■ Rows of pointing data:
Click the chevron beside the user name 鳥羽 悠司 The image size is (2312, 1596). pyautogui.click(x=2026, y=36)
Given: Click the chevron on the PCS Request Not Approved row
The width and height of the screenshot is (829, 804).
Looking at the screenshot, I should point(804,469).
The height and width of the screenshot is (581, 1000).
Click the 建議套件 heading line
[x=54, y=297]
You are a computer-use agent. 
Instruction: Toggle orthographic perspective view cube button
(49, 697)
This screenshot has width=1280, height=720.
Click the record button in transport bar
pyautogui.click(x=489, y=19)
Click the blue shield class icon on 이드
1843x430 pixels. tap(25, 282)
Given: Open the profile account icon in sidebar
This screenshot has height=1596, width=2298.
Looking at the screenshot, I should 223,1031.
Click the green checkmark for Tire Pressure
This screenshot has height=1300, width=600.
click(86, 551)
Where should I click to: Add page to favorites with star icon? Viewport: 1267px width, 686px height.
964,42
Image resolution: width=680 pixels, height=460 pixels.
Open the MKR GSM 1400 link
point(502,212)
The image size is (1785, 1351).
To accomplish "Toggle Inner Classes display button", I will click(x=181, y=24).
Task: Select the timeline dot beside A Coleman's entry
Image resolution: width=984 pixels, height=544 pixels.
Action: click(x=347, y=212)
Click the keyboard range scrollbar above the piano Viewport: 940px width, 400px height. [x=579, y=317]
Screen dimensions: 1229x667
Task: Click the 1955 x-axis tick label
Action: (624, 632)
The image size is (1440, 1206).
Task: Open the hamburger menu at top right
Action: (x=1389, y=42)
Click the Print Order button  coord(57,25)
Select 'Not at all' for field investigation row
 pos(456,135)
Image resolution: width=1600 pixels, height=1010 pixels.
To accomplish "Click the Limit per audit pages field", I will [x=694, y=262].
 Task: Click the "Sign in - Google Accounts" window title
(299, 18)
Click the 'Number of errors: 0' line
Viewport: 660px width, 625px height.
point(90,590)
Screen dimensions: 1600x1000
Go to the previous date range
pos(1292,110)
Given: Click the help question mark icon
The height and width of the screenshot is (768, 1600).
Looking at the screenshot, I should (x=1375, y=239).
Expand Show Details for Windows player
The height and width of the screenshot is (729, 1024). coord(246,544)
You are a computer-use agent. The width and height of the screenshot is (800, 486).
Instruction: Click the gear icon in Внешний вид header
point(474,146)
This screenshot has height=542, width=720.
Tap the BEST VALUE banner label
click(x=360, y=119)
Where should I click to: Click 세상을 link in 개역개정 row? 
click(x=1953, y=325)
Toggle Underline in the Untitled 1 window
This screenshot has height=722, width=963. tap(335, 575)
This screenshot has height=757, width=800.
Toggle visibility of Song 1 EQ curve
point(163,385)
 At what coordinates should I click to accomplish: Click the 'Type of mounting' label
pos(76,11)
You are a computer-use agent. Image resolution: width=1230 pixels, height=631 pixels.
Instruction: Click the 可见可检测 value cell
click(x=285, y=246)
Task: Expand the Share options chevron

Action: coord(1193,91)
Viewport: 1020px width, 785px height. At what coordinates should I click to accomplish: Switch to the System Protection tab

■ DIRECTION: Put the data from the line with "Expand Show Details for Windows player" up to and including the line with "click(x=1953, y=325)" into a two-column CSV with the headers instruction and response. Give each row one quoted instruction field and one quoted response field for its answer, with line breaks replaced by spaces.

■ CORRECT OUTPUT:
instruction,response
"Expand Show Details for Windows player","The height and width of the screenshot is (729, 1024). coord(246,544)"
"You are a computer-use agent. The width and height of the screenshot is (800, 486). Instruction: Click the gear icon in Внешний вид header","point(474,146)"
"This screenshot has height=542, width=720. Tap the BEST VALUE banner label","click(x=360, y=119)"
"Where should I click to: Click 세상을 link in 개역개정 row?","click(x=1953, y=325)"